Ele percebe uma diferença clara na forma como a música é recebida. “Eu digo que o brasileiro é feliz se tiver um ritmo, qualquer ritmo, ele está satisfeito”, diz, sorrindo. “Mas o americano é muito de apreciar a arte.” Para os estrangeiros, que muitas vezes não entendem as letras em português, o show de Wiri é uma experiência sensorial completa: as roupas, o chocalho, a coroa que ele usa em cada apresentação. “Tudo que é diferente, eles apreciam”, ele conta.
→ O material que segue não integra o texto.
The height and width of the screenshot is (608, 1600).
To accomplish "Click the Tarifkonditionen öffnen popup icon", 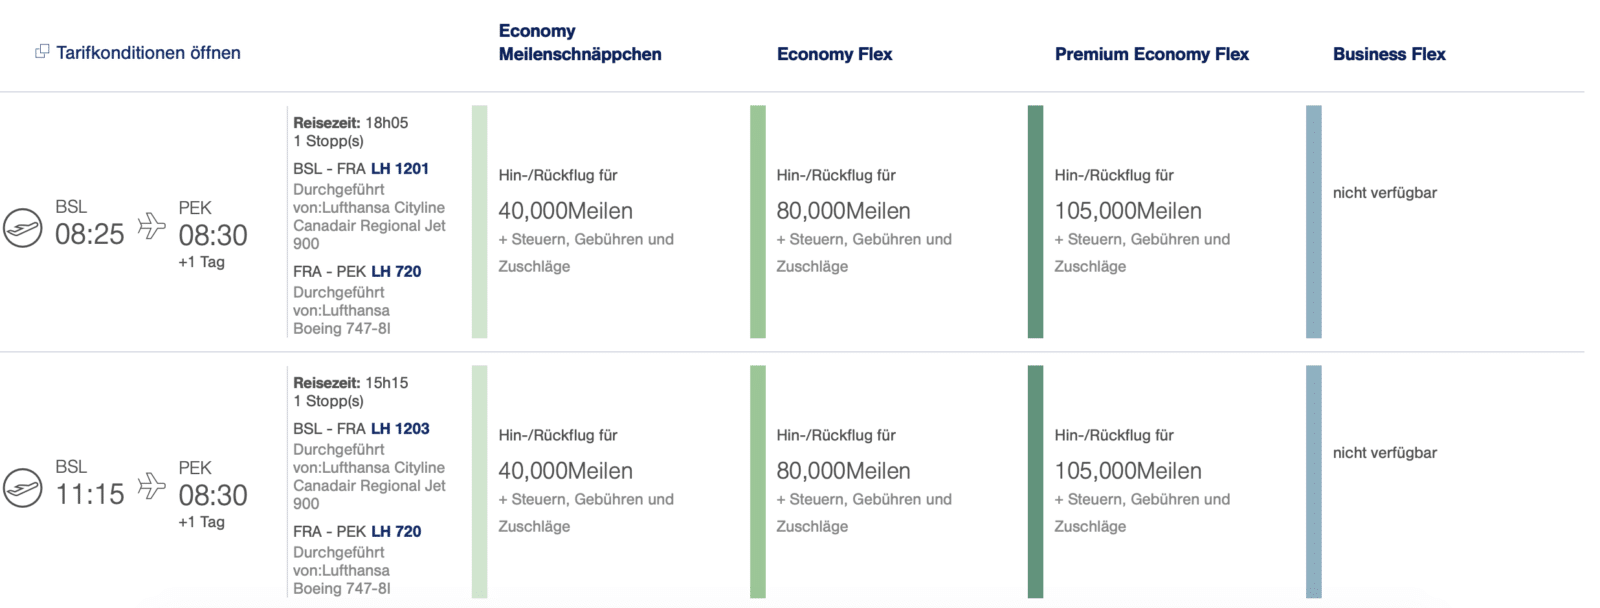I will [42, 52].
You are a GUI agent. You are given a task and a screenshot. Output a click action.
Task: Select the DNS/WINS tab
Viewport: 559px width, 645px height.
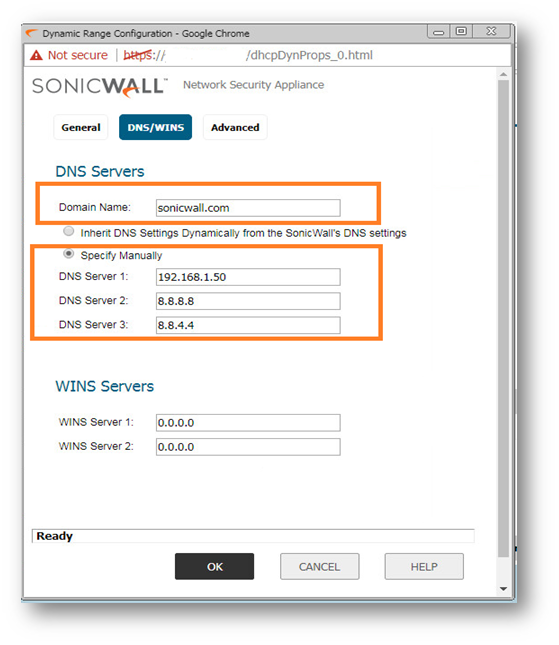point(155,128)
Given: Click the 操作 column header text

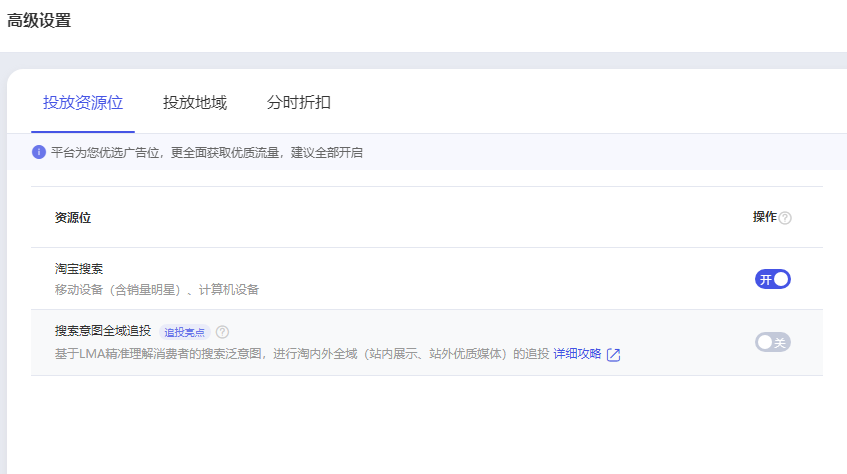Looking at the screenshot, I should point(764,217).
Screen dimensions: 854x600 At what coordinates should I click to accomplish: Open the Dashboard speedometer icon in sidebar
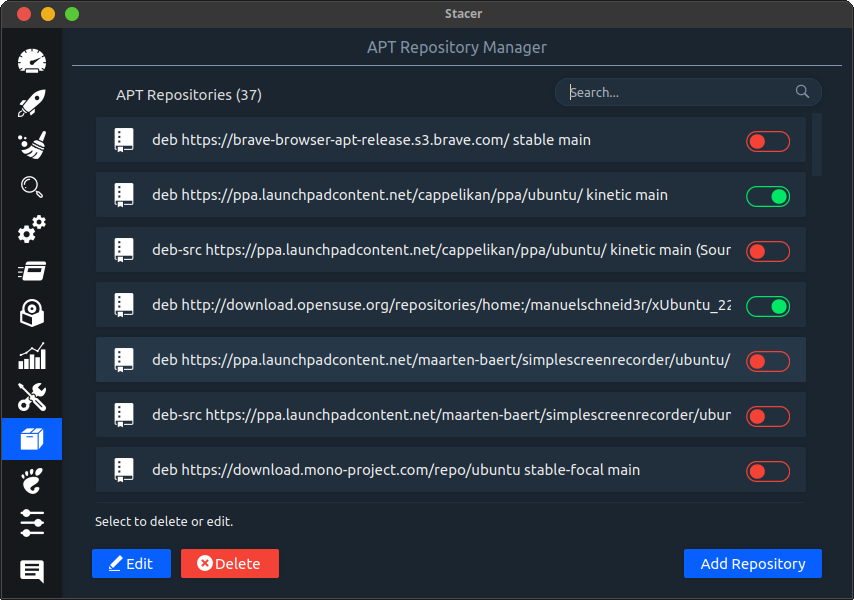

Esse cuidado em levar a cultura de forma tão autêntica fez dele uma figura conhecida na comunidade, o “Rapaz do Forró”.
O desafio de crescer e o futuro
Wiri reconhece o desafio de levar o forró tradicional a um público acostumado com outras vertentes do gênero, como o forró eletrônico ou o chamado “forró de Itaúnas”. Ele trouxe um movimento novo, mais voltado para as raízes, e percebe o crescimento desse público. Além de seus próprios eventos, ele também produz e apoia outros artistas, como o sanfoneiro Fábio Carneirinho, expandindo a presença do forró autêntico para outros estados americanos.
Para o futuro, ele tem um novo desafio: aprender a tocar sanfona. “Vai ser um desafio que estou colocando para o próximo ano. Porque aí eu componho, e com a sanfona vai ser mais fácil para poder compor as músicas”, planeja. A dedicação em aprender um novo instrumento, mesmo com uma agenda tão cheia, demonstra sua vivacidade em aprofundar a arte e a conexão com a cultura que ele tanto divulga.
A história de Wiri é a prova cabal de que a saudade pode ser um motor de transformação, capaz de levar um pedacinho do Nordeste para muito longe, não só em forma de música, mas como toda uma experiência de pertencimento. A coroa que ele usa em cada show é um chapéu de couro, característico do Nordeste brasileiro, conhecido por sua aba larga e abaulada, e frequentemente adornado com detalhes metálicos como estrelas. O chapéu de cangaceiro não é um simples adereço; é o símbolo de um reino que ele construiu com amor e dedicação, um lugar onde a música e a cultura nordestina são soberanas no coração da Califórnia.